[CONSIGNE A] Recopiez fidèlement, dans le texte sur l'usage du temps, le passage qui va de "Il est urgent" jusqu'à "qu’est notre temps." inclus.
[CONSIGNE B]
Répondez brièvement à ces questions sur le texte sur l'usage du temps :
(i) Dans quels établissements Pierre-Noël Giraud est-il professeur émérite d'économie ?
(ii) De quel ouvrage de Nelson Mandela la citation est-elle tirée ?
(iii) Qu'est-ce qui menace les personnes pour qui le temps semble surabondant ?
[CONSIGNE C] Énumérez les grands défis que l'avenir nous lance, selon le texte sur l'usage du temps.

===== TEXTE DU DOCUMENT =====

Que faire de notre temps : travailler moins, plus, autrement ?

Par Pierre-Noël Giraud, Professeur émérite d'économie, Mines Paris et Paris Dauphine, qui sera présent aux Jéco 2024 sur la conférence Que faire de notre temps ? Travailler plus, moins, autrement ? 

« Nous devons utiliser le temps à bon escient et nous rendre compte qu'il est toujours temps de bien faire » Nelson Mandela, Long Walk to Freedom. (1996).

Il est urgent de s'interroger sérieusement sur l'usage que nous faisons de notre temps au regard des trois grands défis que l'avenir nous lance, à savoir : modifier profondément notre rapport à la nature afin de la soigner et de la préserver ; maîtriser la révolution informatique ; réduire des inégalités devenues excessives et cumulatives. Relever ces défis exige une profonde transformation des usages que collectivement et individuellement nous faisons de cette ressource rare ultime qu’est notre temps.

L’affirmation selon laquelle le temps est la ressource rare ultime part du constat que nombre de personnes pensent qu’elles n’ont jamais assez de temps : une fois passé le temps destiné à satisfaire ce qu’elles estiment être les besoins de leur vie matérielle – se procurer du « pain » –, elles ne parviennent pas, loin s’en faut, à se consacrer à toutes les activités qu’elles aimeraient pratiquer. Elles subissent, harassées, un sentiment angoissant d’accélération du temps. Mais l’affirmation est paradoxale car pour beaucoup d’autres personnes, le temps semble au contraire surabondant et, en grande partie, vide ; l’ennui et la dépression les menacent. Or le temps ne peut être vide : le cerveau a besoin de fonctionner en permanence et doit être occupé à tout prix. Les individus se livrent alors bien souvent à des « jeux » essentiellement destinés à tuer le temps – et peuvent ainsi passer de longues heures l’œil rivé sur leur smartphone.

===== DONNÉES ENREGISTRÉES =====

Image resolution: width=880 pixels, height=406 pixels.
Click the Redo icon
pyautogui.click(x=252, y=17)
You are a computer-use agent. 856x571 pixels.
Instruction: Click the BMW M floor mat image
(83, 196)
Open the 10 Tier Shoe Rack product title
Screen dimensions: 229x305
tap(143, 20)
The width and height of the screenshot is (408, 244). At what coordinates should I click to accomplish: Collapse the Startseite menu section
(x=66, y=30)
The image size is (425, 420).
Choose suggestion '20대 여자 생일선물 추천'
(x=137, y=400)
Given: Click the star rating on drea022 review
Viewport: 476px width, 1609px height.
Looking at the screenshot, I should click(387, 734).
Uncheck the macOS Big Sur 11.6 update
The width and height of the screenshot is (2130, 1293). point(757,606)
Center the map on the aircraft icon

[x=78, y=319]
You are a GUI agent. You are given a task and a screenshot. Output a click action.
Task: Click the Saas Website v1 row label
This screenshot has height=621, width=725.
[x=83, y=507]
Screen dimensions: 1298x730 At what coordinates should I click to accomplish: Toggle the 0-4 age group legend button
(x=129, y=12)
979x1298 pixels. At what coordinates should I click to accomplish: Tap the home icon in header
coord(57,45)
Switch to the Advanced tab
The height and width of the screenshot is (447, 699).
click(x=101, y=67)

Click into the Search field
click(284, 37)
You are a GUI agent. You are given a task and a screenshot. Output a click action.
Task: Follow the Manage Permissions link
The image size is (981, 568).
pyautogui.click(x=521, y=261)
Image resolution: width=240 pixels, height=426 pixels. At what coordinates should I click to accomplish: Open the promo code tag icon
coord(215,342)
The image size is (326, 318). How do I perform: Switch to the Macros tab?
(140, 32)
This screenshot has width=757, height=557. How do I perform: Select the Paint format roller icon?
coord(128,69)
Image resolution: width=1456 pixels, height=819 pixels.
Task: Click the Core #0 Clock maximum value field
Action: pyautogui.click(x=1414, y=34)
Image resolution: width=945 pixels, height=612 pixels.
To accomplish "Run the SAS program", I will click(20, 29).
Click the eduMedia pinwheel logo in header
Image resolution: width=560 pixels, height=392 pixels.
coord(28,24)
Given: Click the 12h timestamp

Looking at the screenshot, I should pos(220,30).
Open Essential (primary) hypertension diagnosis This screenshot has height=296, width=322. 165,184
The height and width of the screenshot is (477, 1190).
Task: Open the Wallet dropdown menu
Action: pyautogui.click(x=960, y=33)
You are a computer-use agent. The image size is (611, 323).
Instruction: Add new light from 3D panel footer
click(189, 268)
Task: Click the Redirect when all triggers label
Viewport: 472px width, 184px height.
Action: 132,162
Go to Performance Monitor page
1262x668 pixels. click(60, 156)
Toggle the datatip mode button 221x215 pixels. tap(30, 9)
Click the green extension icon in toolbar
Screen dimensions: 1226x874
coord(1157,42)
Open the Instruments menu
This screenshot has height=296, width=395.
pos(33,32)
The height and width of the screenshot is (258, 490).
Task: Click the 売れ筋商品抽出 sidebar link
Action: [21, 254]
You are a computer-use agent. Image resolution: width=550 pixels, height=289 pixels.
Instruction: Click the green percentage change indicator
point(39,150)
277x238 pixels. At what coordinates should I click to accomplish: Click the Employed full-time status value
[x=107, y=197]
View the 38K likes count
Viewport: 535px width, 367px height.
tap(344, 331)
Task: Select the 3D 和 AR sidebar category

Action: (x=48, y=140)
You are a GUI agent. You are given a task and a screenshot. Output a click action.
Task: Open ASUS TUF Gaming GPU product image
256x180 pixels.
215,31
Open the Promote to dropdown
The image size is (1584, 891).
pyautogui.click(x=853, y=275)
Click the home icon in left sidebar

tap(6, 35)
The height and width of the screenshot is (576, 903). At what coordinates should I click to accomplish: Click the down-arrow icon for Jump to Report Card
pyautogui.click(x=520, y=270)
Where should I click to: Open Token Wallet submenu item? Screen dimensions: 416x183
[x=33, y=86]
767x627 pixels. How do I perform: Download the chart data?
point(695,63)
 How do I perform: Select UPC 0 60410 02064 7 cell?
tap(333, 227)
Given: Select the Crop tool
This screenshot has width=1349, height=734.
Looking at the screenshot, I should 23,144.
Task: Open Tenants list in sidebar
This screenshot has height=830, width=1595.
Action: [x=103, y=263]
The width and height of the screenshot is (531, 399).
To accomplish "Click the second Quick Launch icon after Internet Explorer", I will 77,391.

=====

[RÉPONSE A]
Il est urgent de s'interroger sérieusement sur l'usage que nous faisons de notre temps au regard des trois grands défis que l'avenir nous lance, à savoir : modifier profondément notre rapport à la nature afin de la soigner et de la préserver ; maîtriser la révolution informatique ; réduire des inégalités devenues excessives et cumulatives. Relever ces défis exige une profonde transformation des usages que collectivement et individuellement nous faisons de cette ressource rare ultime qu’est notre temps.

[RÉPONSE B]
(i) Mines Paris et Paris Dauphine.
(ii) Long Walk to Freedom (1996).
(iii) L'ennui et la dépression.

[RÉPONSE C]
- Modifier profondément notre rapport à la nature afin de la soigner et de la préserver
- Maîtriser la révolution informatique
- Réduire des inégalités devenues excessives et cumulatives